▸ **Tasks to perform**:
**a)** Copy word for word the part of the post about quitting dull jobs that opens with the words containing "Hey, that's a" and closes with "(if not more).".
**b)** Pick up the post about quitting dull jobs for more stimulating work where it stops, and write what comes next.

Hey, that's a bit...
... oh well, all right, I suppose you have a point.
I got terribly fed up with doing jobs I disliked (even when I was good at them - I am a data entry and proofreading whiz, but who wants to spend their life doing data entry and proofreading? The most mundane tasks). I decided to try to do something which was not only something that I'm good at, but something which is stimulating. If I succeed, this will make me luckier than, probably, 95% of the population (if not more).
However - the odds are, in the end, that I will not succeed. It is hard to find a profession which is interesting and easy to get on in. Often it is a case of striking lucky as much as hard work. So I'm currently in a state of considerable uncertainty and facing the prospect of a couple of months' mundane work before I find out one way or the other. This is terrifically frustrating... and, if it turns out that I can't carry on, I will feel like a huge failure. This is what comes of high hopes, I think - heavy falls.

▸ **Data section**:

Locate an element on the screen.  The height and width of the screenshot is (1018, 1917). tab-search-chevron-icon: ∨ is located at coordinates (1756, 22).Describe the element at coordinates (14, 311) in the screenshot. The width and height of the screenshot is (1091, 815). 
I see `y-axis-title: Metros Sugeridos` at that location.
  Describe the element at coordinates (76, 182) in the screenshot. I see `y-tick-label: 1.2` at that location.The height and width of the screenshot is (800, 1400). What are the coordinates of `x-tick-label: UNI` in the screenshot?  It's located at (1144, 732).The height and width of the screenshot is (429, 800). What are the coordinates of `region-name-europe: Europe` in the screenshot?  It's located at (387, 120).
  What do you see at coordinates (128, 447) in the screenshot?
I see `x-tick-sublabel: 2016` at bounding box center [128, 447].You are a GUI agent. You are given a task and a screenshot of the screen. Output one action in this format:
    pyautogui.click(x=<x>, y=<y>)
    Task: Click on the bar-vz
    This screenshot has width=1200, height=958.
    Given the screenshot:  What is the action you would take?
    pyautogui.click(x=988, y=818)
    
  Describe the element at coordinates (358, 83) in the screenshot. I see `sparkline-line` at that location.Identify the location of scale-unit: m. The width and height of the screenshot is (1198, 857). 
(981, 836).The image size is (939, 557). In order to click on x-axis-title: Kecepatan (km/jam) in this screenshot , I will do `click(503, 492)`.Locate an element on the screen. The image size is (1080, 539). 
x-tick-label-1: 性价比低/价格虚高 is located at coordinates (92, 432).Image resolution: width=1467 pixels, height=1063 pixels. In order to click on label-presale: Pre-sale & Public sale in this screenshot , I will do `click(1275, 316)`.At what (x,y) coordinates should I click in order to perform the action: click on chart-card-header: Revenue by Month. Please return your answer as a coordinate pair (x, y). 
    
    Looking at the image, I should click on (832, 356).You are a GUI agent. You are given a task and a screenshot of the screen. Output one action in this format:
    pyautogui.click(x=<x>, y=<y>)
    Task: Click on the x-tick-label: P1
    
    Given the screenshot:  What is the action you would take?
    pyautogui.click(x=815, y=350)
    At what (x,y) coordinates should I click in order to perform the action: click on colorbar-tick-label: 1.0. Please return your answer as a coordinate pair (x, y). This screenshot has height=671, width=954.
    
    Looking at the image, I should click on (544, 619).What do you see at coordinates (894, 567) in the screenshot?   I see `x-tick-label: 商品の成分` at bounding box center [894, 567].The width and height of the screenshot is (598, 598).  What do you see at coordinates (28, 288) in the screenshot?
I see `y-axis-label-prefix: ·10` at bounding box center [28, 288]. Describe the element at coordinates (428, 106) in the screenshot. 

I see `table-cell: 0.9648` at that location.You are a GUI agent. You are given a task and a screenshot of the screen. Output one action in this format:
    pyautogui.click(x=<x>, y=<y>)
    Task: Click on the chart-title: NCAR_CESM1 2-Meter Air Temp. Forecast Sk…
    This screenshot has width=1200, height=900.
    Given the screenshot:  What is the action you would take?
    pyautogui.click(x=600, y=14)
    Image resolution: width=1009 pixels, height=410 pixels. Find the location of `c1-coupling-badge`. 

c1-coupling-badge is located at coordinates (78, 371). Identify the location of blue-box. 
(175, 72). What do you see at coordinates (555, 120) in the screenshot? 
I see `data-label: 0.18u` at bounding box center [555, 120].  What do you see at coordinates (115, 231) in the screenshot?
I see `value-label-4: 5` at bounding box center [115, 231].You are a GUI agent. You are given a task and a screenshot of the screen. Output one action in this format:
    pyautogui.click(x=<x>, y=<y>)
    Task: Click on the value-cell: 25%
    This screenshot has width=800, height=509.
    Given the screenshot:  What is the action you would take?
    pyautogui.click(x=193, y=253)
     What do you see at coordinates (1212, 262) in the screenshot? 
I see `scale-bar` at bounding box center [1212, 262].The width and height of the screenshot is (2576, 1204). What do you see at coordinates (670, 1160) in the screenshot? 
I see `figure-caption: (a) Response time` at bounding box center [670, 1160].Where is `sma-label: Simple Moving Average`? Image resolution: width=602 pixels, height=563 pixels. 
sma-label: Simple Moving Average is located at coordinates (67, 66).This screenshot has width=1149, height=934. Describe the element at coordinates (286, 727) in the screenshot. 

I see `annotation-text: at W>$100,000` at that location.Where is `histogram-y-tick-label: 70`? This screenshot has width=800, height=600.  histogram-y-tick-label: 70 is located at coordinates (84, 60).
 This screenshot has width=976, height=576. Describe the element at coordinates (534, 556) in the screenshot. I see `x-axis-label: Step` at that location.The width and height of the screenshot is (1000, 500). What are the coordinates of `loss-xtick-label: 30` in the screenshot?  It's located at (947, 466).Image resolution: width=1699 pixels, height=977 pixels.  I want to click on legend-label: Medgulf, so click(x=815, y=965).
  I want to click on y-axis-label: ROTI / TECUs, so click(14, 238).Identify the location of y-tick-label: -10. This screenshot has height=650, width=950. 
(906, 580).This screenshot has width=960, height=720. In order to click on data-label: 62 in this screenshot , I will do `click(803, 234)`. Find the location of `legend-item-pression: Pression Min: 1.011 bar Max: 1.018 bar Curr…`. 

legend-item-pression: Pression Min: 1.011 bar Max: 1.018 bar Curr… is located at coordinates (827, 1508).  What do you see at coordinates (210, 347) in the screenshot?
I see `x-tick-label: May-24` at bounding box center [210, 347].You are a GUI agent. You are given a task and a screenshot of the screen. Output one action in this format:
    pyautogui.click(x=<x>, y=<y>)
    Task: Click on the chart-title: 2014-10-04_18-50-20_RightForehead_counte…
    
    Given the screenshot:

▸ **Your responses**:
**a)**
Hey, that's a bit...
... oh well, all right, I suppose you have a point.
I got terribly fed up with doing jobs I disliked (even when I was good at them - I am a data entry and proofreading whiz, but who wants to spend their life doing data entry and proofreading? The most mundane tasks). I decided to try to do something which was not only something that I'm good at, but something which is stimulating. If I succeed, this will make me luckier than, probably, 95% of the population (if not more).

**b)**
I don't think I ever had huge expectations of what the world of work would be like when I graduated - in fact, all I wanted to do at that stage was to work in a second-hand bookshop, and I knew that that would involve poverty. The people who were really bothered about that already had plans to do law conversion courses, get pupillages, had been accepted by big consultancies, had applied to the fast-track Civil Service, and so on. I just wanted to see what would happen - and the answer was, a series of dull jobs where my tasks did not match my abilities, and I got increasingly irritable and began swearing at my computer...
I dunno, all this business about having a 'career portfolio' (i.e. having had to switch between numerous jobs because no sodding business treats its employees properly any more) - it just makes me terribly tired. The same sort of feeling as having to move house every single year.